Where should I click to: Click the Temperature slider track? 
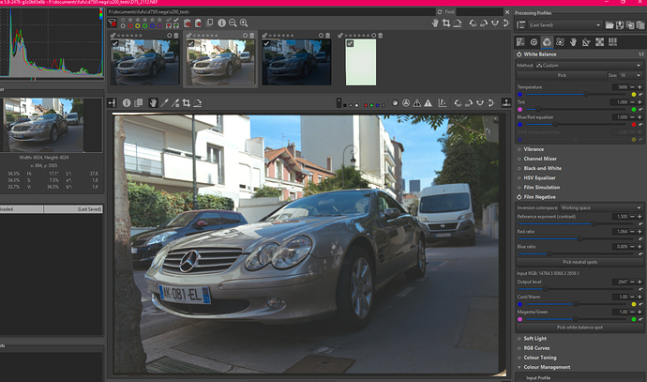[563, 95]
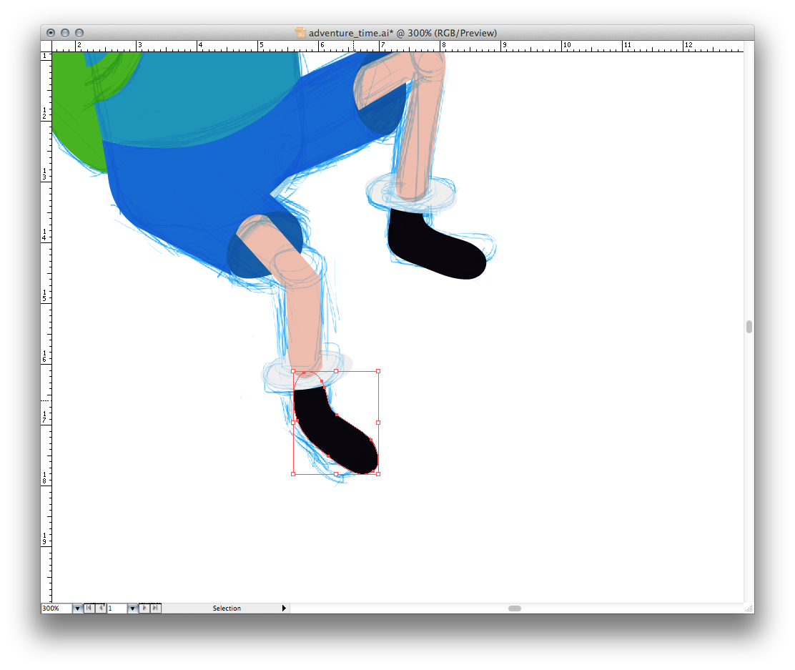Click the vertical scrollbar thumb
Screen dimensions: 795x670
(x=749, y=327)
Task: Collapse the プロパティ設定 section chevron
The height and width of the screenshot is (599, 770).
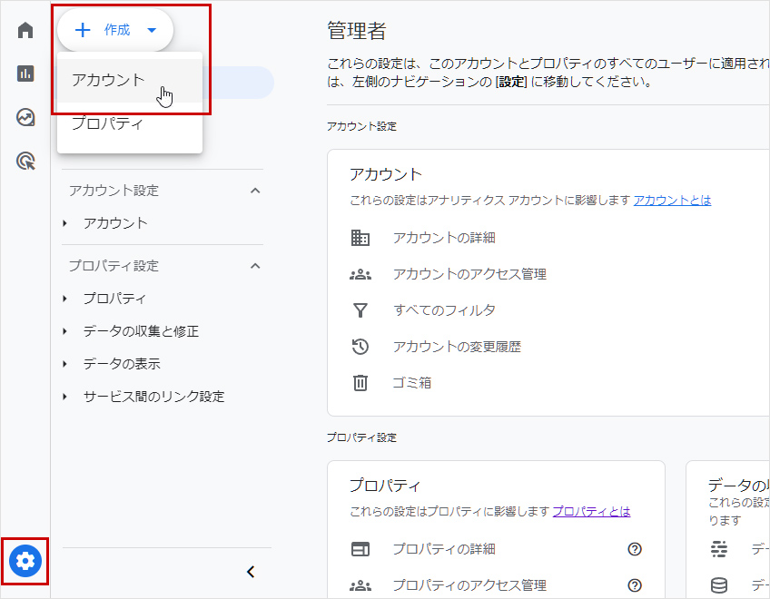Action: [255, 266]
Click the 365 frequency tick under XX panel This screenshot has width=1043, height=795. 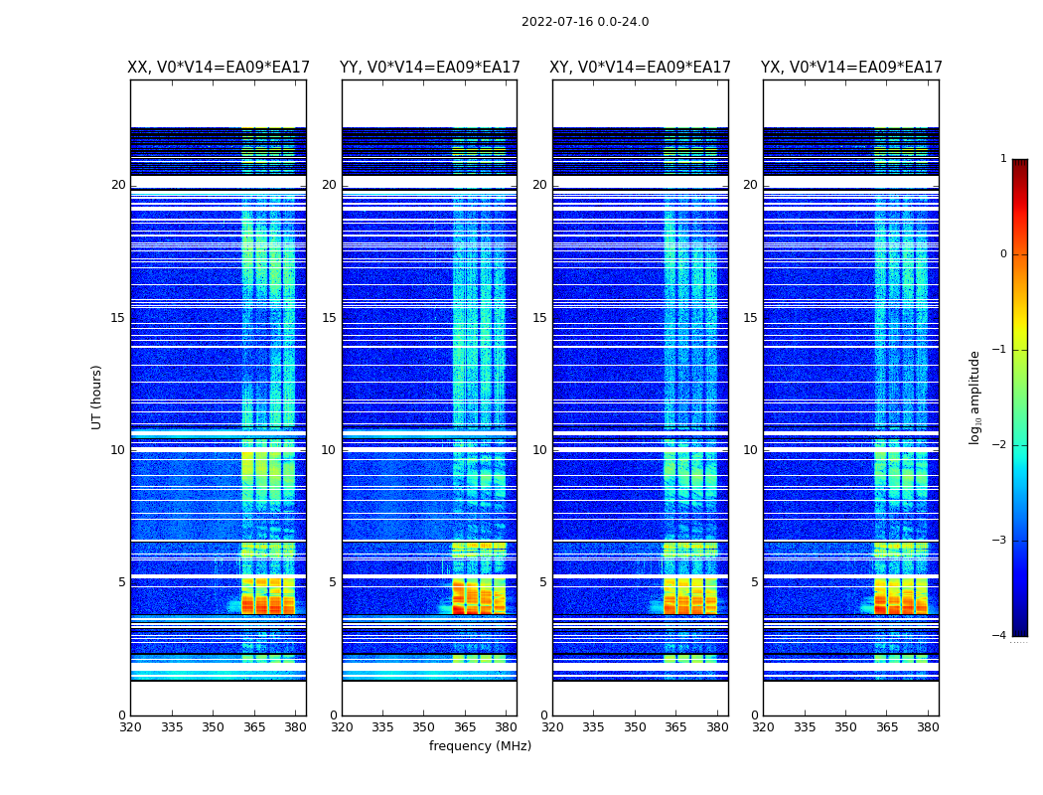point(254,727)
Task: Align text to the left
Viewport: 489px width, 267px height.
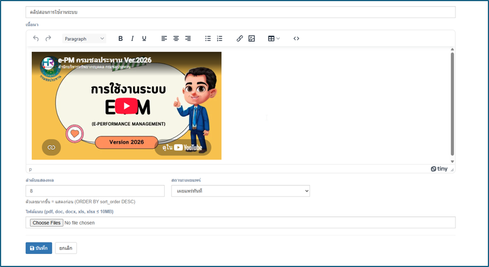Action: point(164,39)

» EXERCISE DIRECTIONS
Please count the lines in the entries above that contain the string "Task", and give only the number.

» THE RESPONSE
2